## Begin TEXT PASSAGE

# Fuji SL-1



## Used2Run (Sep 5, 2012)

I just bought a 2007 SL-1 frame and can't find the BB width. Does anybody know what size BB I need for it? I have an english threaded and BB30.

I'm excited for this bike. It looks sharp and I'm getting new training wheels with it. I just have to move the components from my old and now destroyed frame over.
View attachment 282690


----------



## derrgti (Nov 22, 2008)

*BB width.*

just happen to have mine with me today from riding this morning...
68mm.

what size is yours sm/md? looks the same as mine, what are you building it up with? 
these build into a nice lightweight bike.. nice ride as well.


----------



## Used2Run (Sep 5, 2012)

Thank you for that. I thought it was 68 mm but I just needed to be sure so that I have the right BB. It's english threaded, correct?

It will get Ultegra shifters and FD then Dura Ace RD and crank. I'm getting some new Mercury Cycling alloy training wheels to go with it. For race day I have some Mavic Cosmic Carbone SL's that came with my Plasma. Check out Mercury Cycling though. They make some nice wheelsets and I've been considering scalping the Mavic's so I can put that money towards getting a set of these. Some of the guys around here ride those and I tried them out. They're pretty nice.

## End TEXT PASSAGE

# [SET PROBLEM 1]
From the Fuji SL-1 thread, return the passage that starts at the words "just happen to" and stops after "english threaded, correct?".
# [SET PROBLEM 2]
In the Fuji SL-1 thread, what bottom bracket width does derrgti report?
# [SET PROBLEM 3]
Extend the Fuji SL-1 thread from where it ends.

## Begin STORED DATA

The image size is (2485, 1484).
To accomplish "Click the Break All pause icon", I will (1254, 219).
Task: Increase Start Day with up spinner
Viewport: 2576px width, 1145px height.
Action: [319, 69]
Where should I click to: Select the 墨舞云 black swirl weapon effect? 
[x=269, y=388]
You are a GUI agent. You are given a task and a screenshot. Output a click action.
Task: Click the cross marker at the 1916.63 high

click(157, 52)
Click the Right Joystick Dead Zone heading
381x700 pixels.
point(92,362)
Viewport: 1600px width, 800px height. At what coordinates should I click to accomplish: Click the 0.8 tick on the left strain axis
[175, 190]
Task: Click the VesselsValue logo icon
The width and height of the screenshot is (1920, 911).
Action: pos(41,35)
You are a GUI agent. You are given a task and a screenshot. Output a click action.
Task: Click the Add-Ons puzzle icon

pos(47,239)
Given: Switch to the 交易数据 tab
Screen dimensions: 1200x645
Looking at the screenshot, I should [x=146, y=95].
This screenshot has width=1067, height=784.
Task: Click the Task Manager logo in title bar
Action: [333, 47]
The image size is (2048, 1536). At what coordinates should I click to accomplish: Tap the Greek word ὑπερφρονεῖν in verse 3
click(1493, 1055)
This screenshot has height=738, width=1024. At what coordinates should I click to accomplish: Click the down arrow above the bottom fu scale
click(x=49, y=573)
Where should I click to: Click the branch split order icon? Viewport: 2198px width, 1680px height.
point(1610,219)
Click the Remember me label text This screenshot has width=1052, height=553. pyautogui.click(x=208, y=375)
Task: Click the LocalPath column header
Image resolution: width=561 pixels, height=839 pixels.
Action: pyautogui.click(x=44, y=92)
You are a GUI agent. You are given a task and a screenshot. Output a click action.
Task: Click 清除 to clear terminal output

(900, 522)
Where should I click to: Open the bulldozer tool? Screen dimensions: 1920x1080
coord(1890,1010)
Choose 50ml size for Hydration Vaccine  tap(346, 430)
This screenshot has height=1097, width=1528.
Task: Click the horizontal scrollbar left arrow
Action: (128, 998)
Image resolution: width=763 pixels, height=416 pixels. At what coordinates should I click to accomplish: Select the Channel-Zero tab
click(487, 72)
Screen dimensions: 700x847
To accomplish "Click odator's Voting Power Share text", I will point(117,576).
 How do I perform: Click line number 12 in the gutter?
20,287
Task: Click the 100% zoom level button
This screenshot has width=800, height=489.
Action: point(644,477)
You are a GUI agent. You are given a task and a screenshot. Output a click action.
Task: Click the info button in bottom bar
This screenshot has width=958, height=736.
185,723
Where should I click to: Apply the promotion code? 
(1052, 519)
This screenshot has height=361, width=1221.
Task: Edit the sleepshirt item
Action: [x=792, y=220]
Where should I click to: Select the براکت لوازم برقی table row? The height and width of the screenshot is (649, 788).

## End STORED DATA

# [TASK RESULT 1]
just happen to have mine with me today from riding this morning...
68mm.

what size is yours sm/md? looks the same as mine, what are you building it up with? 
these build into a nice lightweight bike.. nice ride as well.


----------



## Used2Run (Sep 5, 2012)

Thank you for that. I thought it was 68 mm but I just needed to be sure so that I have the right BB. It's english threaded, correct?

# [TASK RESULT 2]
68mm

# [TASK RESULT 3]
Is the ride very harsh on the Fuji? Some things I've read have said that it is. I'm considering trying to flip it because I got it really cheap but I'm leaning towards building it up this weekend. I should get it in tomorrow...


----------



## derrgti (Nov 22, 2008)

No problem, and yes english treaded.. 

that should make a nice build, ive got mine built with Full Dura Ace 7800 groupo and American Classic Sprint 350s, I have a set of Reynolds carbon clinchers but i took them off.. to affraid of destroying them and I prefer the aluminum brake track.
I have looked at the Mecury wheels before, they are nice.. a good alternative to some of the higher priced wheels in the market for sure.

my two other bike are Ti and Steel so yes this on is stiff compared.. but not quit as harsh as aluminum, but in turn it is a very responsive frame.. with the Carbon wheels the ride was somewhat smoother, then the AM Classics.. the only real comparison I can give for a carbon road frame is the old Trek 5500 OCLV, it's stiffer than that but more lively feeling which I like.
I would deff suggest riding it and giving it a try unless you just have other bikes and dont think you will ride it.. I got mine on the cheap to from a buddy and just threw it togther with extra parts, but now i ride it probably 90% of the time..
there is a post further down the page that has a pic on mine posted in.. 



Used2Run said:


> Thank you for that. I thought it was 68 mm but I just needed to be sure so that I have the right BB. It's english threaded, correct?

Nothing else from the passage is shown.